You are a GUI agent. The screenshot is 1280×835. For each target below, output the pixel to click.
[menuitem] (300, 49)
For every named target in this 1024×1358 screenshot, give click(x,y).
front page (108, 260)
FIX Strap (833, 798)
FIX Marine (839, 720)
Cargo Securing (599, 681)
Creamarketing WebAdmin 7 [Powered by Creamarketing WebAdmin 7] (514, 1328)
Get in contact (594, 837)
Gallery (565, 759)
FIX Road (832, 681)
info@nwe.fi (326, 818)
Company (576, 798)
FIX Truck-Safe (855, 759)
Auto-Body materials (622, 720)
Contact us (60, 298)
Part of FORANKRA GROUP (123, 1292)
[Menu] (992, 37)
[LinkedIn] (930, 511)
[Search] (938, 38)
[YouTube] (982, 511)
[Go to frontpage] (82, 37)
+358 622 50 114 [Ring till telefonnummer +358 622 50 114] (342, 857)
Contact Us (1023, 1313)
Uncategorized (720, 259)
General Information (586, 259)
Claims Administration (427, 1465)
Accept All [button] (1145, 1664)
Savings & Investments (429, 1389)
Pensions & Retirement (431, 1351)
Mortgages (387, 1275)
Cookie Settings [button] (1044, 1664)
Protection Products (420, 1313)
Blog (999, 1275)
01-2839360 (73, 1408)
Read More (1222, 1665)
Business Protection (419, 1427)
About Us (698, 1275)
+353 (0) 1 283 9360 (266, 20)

-------

Copy out every entry above with "Gallery" swapped for "Photo Gallery", keeping everything else the same.

- _Worked answer_:
You are a GUI agent. The screenshot is 1280×835. For each target below, output the pixel to click.
[menuitem] (300, 49)
For every named target in this 1024×1358 screenshot, give click(x,y).
front page (108, 260)
FIX Strap (833, 798)
FIX Marine (839, 720)
Cargo Securing (599, 681)
Creamarketing WebAdmin 7 [Powered by Creamarketing WebAdmin 7] (514, 1328)
Get in contact (594, 837)
Photo Gallery (565, 759)
FIX Road (832, 681)
info@nwe.fi (326, 818)
Company (576, 798)
FIX Truck-Safe (855, 759)
Auto-Body materials (622, 720)
Contact us (60, 298)
Part of FORANKRA GROUP (123, 1292)
[Menu] (992, 37)
[LinkedIn] (930, 511)
[Search] (938, 38)
[YouTube] (982, 511)
[Go to frontpage] (82, 37)
+358 622 50 114 [Ring till telefonnummer +358 622 50 114] (342, 857)
Contact Us (1023, 1313)
Uncategorized (720, 259)
General Information (586, 259)
Claims Administration (427, 1465)
Accept All [button] (1145, 1664)
Savings & Investments (429, 1389)
Pensions & Retirement (431, 1351)
Mortgages (387, 1275)
Cookie Settings [button] (1044, 1664)
Protection Products (420, 1313)
Blog (999, 1275)
01-2839360 (73, 1408)
Read More (1222, 1665)
Business Protection (419, 1427)
About Us (698, 1275)
+353 (0) 1 283 9360 (266, 20)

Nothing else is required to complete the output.